### Problem requirements:
Format these lines as a numbered list, leaving out any blank lines.

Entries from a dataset
——

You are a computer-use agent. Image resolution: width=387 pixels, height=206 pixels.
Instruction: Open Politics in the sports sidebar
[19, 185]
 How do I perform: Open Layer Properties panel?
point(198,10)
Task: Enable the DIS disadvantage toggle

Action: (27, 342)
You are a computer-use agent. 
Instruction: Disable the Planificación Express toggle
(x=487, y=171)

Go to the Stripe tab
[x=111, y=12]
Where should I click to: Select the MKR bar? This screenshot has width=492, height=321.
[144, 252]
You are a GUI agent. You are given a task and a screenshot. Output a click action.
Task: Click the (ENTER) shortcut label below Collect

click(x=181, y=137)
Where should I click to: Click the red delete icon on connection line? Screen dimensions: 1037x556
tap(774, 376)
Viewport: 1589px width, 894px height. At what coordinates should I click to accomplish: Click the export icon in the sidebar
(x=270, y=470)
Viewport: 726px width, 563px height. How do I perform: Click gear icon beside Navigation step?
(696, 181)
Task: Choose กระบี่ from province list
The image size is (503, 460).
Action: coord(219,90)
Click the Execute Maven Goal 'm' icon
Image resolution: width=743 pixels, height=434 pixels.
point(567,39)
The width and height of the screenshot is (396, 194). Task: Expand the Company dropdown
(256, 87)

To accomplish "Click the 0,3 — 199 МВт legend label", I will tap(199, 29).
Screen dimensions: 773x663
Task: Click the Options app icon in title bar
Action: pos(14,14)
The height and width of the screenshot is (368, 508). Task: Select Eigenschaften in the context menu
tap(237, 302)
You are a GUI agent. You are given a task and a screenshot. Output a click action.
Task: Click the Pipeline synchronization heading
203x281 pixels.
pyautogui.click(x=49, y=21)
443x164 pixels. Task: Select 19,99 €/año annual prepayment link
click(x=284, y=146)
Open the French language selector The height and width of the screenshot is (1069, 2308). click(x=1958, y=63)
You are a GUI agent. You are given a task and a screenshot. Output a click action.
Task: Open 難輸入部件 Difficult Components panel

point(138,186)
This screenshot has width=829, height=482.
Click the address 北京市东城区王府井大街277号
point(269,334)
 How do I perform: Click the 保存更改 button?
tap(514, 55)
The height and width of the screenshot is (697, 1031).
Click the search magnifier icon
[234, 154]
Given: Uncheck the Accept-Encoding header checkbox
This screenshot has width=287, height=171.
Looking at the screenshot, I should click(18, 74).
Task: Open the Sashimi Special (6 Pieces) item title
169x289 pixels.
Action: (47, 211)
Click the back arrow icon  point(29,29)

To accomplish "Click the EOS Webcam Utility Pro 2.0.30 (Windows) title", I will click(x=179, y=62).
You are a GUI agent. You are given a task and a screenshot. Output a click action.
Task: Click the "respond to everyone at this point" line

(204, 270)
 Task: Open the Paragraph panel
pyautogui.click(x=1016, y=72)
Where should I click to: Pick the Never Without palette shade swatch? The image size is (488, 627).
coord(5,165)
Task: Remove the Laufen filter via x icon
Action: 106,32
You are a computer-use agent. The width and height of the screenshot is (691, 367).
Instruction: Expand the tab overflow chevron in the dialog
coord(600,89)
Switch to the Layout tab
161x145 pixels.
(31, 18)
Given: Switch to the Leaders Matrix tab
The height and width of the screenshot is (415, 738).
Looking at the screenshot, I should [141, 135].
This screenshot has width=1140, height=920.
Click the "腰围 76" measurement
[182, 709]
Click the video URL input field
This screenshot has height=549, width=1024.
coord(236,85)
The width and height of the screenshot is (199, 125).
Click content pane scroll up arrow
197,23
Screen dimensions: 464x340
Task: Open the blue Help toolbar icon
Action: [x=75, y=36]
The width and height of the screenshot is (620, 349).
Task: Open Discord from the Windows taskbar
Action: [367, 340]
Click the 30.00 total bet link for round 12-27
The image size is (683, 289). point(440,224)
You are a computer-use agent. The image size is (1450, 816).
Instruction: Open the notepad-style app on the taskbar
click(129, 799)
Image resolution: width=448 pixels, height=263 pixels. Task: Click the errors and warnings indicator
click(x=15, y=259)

——

### Completed exercise:
1. You are a computer-use agent. Image resolution: width=387 pixels, height=206 pixels.
2. Instruction: Open Politics in the sports sidebar
3. [19, 185]
4.  How do I perform: Open Layer Properties panel?
5. point(198,10)
6. Task: Enable the DIS disadvantage toggle
7. Action: (27, 342)
8. You are a computer-use agent. 
9. Instruction: Disable the Planificación Express toggle
10. (x=487, y=171)
11. Go to the Stripe tab
12. [x=111, y=12]
13. Where should I click to: Select the MKR bar? This screenshot has width=492, height=321.
14. [144, 252]
15. You are a GUI agent. You are given a task and a screenshot. Output a click action.
16. Task: Click the (ENTER) shortcut label below Collect
17. click(x=181, y=137)
18. Where should I click to: Click the red delete icon on connection line? Screen dimensions: 1037x556
19. tap(774, 376)
20. Viewport: 1589px width, 894px height. At what coordinates should I click to accomplish: Click the export icon in the sidebar
21. (x=270, y=470)
22. Viewport: 726px width, 563px height. How do I perform: Click gear icon beside Navigation step?
23. (696, 181)
24. Task: Choose กระบี่ from province list
25. The image size is (503, 460).
26. Action: coord(219,90)
27. Click the Execute Maven Goal 'm' icon
28. Image resolution: width=743 pixels, height=434 pixels.
29. point(567,39)
30. The width and height of the screenshot is (396, 194). Task: Expand the Company dropdown
31. (256, 87)
32. To accomplish "Click the 0,3 — 199 МВт legend label", I will tap(199, 29).
33. Screen dimensions: 773x663
34. Task: Click the Options app icon in title bar
35. Action: pos(14,14)
36. The height and width of the screenshot is (368, 508). Task: Select Eigenschaften in the context menu
37. tap(237, 302)
38. You are a GUI agent. You are given a task and a screenshot. Output a click action.
39. Task: Click the Pipeline synchronization heading
40. 203x281 pixels.
41. pyautogui.click(x=49, y=21)
42. 443x164 pixels. Task: Select 19,99 €/año annual prepayment link
43. click(x=284, y=146)
44. Open the French language selector The height and width of the screenshot is (1069, 2308). click(x=1958, y=63)
45. You are a GUI agent. You are given a task and a screenshot. Output a click action.
46. Task: Open 難輸入部件 Difficult Components panel
47. point(138,186)
48. This screenshot has width=829, height=482.
49. Click the address 北京市东城区王府井大街277号
50. point(269,334)
51.  How do I perform: Click the 保存更改 button?
52. tap(514, 55)
53. The height and width of the screenshot is (697, 1031).
54. Click the search magnifier icon
55. [234, 154]
56. Given: Uncheck the Accept-Encoding header checkbox
57. This screenshot has width=287, height=171.
58. Looking at the screenshot, I should click(18, 74).
59. Task: Open the Sashimi Special (6 Pieces) item title
60. 169x289 pixels.
61. Action: (47, 211)
62. Click the back arrow icon  point(29,29)
63. To accomplish "Click the EOS Webcam Utility Pro 2.0.30 (Windows) title", I will click(x=179, y=62).
64. You are a GUI agent. You are given a task and a screenshot. Output a click action.
65. Task: Click the "respond to everyone at this point" line
66. (204, 270)
67.  Task: Open the Paragraph panel
68. pyautogui.click(x=1016, y=72)
69. Where should I click to: Pick the Never Without palette shade swatch? The image size is (488, 627).
70. coord(5,165)
71. Task: Remove the Laufen filter via x icon
72. Action: 106,32
73. You are a computer-use agent. The width and height of the screenshot is (691, 367).
74. Instruction: Expand the tab overflow chevron in the dialog
75. coord(600,89)
76. Switch to the Layout tab
77. 161x145 pixels.
78. (31, 18)
79. Given: Switch to the Leaders Matrix tab
80. The height and width of the screenshot is (415, 738).
81. Looking at the screenshot, I should [141, 135].
82. This screenshot has width=1140, height=920.
83. Click the "腰围 76" measurement
84. [182, 709]
85. Click the video URL input field
86. This screenshot has height=549, width=1024.
87. coord(236,85)
88. The width and height of the screenshot is (199, 125).
89. Click content pane scroll up arrow
90. 197,23
91. Screen dimensions: 464x340
92. Task: Open the blue Help toolbar icon
93. Action: [x=75, y=36]
94. The width and height of the screenshot is (620, 349).
95. Task: Open Discord from the Windows taskbar
96. Action: [367, 340]
97. Click the 30.00 total bet link for round 12-27
98. The image size is (683, 289). point(440,224)
99. You are a computer-use agent. The image size is (1450, 816).
100. Instruction: Open the notepad-style app on the taskbar
101. click(129, 799)
102. Image resolution: width=448 pixels, height=263 pixels. Task: Click the errors and warnings indicator
103. click(x=15, y=259)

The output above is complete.